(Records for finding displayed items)
==================================================

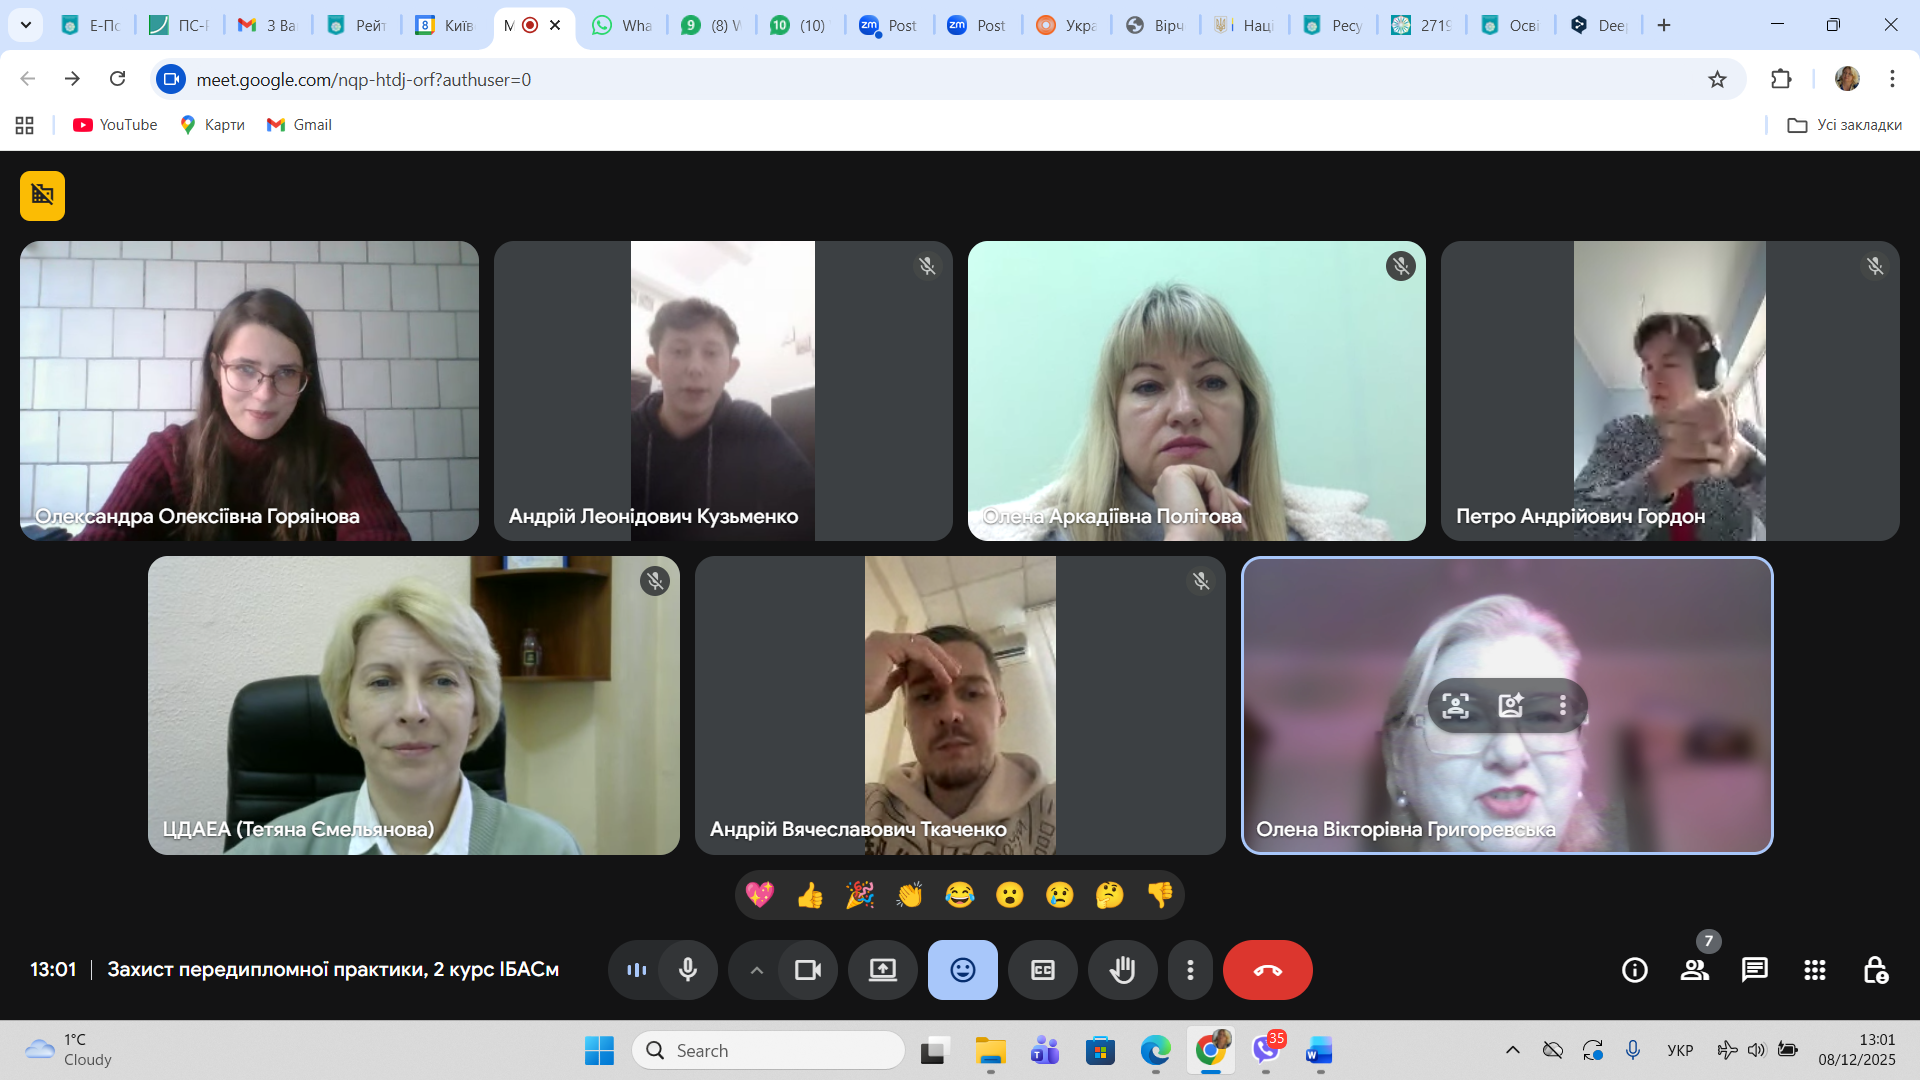Raise hand using the hand icon
Screen dimensions: 1920x1080
(x=1122, y=970)
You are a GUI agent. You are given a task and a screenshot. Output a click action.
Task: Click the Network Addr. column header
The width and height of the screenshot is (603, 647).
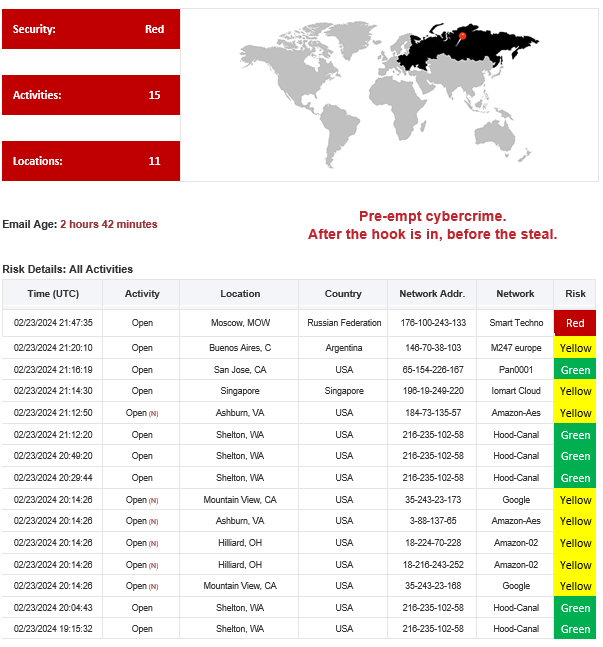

==================================================

▶ Required work
Lay out every line of the listing above as a numbered list, skipping any blank lines and leaving the pictures out.

▶ Right answer
1. Raise hand using the hand icon
2. Screen dimensions: 1920x1080
3. (x=1122, y=970)
4. You are a GUI agent. You are given a task and a screenshot. Output a click action.
5. Task: Click the Network Addr. column header
6. The width and height of the screenshot is (603, 647).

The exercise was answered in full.